### TASK TO COMPLETE
Once you find the line with "Instruction: Click the share" in the data that follows, repeat it and every line after it exactly, through the line with "The height and width of the screenshot is (493, 789).".

------------

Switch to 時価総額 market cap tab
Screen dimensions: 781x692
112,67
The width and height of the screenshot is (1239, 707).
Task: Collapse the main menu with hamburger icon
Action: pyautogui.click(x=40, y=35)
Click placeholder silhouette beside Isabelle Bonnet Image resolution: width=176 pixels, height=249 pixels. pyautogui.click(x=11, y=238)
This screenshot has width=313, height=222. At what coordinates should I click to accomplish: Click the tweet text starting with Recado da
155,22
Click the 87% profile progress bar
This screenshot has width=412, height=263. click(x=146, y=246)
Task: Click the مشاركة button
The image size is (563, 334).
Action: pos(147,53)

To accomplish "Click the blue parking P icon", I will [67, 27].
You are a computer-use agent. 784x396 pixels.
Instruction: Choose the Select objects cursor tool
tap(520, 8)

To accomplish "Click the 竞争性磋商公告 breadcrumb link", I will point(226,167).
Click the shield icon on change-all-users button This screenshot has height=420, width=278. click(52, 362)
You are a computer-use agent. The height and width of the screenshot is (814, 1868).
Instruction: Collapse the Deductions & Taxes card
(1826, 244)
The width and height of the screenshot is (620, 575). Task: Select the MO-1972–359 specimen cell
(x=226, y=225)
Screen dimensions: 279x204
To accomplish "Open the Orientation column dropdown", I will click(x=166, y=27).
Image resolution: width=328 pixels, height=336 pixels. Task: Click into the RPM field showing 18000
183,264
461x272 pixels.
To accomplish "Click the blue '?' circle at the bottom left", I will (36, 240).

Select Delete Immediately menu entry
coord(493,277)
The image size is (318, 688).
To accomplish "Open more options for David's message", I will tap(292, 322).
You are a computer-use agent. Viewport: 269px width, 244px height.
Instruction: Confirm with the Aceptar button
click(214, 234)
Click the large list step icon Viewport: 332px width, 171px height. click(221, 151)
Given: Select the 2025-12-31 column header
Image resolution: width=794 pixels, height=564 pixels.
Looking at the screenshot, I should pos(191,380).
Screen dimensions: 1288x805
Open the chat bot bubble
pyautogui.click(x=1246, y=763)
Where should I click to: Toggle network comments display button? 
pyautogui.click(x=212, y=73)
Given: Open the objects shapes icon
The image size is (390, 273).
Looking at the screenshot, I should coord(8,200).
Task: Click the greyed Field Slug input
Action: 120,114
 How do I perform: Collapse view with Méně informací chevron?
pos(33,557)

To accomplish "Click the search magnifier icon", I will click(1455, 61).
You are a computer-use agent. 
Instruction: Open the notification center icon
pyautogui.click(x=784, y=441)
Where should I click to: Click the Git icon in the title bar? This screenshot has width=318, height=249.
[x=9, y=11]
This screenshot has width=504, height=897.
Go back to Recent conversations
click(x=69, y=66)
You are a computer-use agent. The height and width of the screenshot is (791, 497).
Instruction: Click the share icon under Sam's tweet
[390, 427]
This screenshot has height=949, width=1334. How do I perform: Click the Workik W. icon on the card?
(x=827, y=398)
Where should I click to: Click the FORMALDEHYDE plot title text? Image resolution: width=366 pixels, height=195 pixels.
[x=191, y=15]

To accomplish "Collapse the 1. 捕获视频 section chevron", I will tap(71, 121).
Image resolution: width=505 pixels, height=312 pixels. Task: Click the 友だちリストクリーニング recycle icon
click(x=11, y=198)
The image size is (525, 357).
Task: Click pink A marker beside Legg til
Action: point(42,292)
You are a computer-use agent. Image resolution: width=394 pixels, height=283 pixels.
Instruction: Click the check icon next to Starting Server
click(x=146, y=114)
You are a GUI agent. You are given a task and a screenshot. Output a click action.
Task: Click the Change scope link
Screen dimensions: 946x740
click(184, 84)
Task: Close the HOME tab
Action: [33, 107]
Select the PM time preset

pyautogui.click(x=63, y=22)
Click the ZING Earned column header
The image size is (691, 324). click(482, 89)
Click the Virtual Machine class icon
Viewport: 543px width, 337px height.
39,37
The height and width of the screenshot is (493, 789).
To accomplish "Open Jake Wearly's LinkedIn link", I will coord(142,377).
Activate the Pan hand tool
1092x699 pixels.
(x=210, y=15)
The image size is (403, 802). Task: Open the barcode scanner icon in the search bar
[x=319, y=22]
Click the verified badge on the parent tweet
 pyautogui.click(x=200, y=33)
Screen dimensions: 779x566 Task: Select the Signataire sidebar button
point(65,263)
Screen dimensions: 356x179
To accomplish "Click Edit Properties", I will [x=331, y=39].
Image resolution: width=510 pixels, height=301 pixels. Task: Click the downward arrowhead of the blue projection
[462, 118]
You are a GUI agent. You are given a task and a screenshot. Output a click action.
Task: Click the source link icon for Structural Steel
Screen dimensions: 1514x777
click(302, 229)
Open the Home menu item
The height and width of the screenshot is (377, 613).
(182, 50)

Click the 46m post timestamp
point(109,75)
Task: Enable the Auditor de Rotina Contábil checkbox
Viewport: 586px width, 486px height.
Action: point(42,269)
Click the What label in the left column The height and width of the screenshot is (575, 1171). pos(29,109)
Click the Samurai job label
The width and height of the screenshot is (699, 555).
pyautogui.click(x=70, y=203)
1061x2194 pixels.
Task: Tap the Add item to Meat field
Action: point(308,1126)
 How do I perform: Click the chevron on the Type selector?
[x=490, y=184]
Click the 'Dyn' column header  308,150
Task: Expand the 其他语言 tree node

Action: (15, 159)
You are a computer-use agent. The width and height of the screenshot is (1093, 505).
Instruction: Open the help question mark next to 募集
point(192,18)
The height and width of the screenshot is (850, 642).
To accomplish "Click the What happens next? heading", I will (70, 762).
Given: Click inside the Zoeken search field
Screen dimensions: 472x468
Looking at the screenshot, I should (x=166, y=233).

------------

### EXERCISE RESULT
Instruction: Click the share icon under Sam's tweet
[390, 427]
This screenshot has height=949, width=1334. How do I perform: Click the Workik W. icon on the card?
(x=827, y=398)
Where should I click to: Click the FORMALDEHYDE plot title text? Image resolution: width=366 pixels, height=195 pixels.
[x=191, y=15]

To accomplish "Collapse the 1. 捕获视频 section chevron", I will tap(71, 121).
Image resolution: width=505 pixels, height=312 pixels. Task: Click the 友だちリストクリーニング recycle icon
click(x=11, y=198)
The image size is (525, 357).
Task: Click pink A marker beside Legg til
Action: point(42,292)
You are a computer-use agent. Image resolution: width=394 pixels, height=283 pixels.
Instruction: Click the check icon next to Starting Server
click(x=146, y=114)
You are a GUI agent. You are given a task and a screenshot. Output a click action.
Task: Click the Change scope link
Screen dimensions: 946x740
click(184, 84)
Task: Close the HOME tab
Action: [33, 107]
Select the PM time preset

pyautogui.click(x=63, y=22)
Click the ZING Earned column header
The image size is (691, 324). click(482, 89)
Click the Virtual Machine class icon
Viewport: 543px width, 337px height.
39,37
The height and width of the screenshot is (493, 789).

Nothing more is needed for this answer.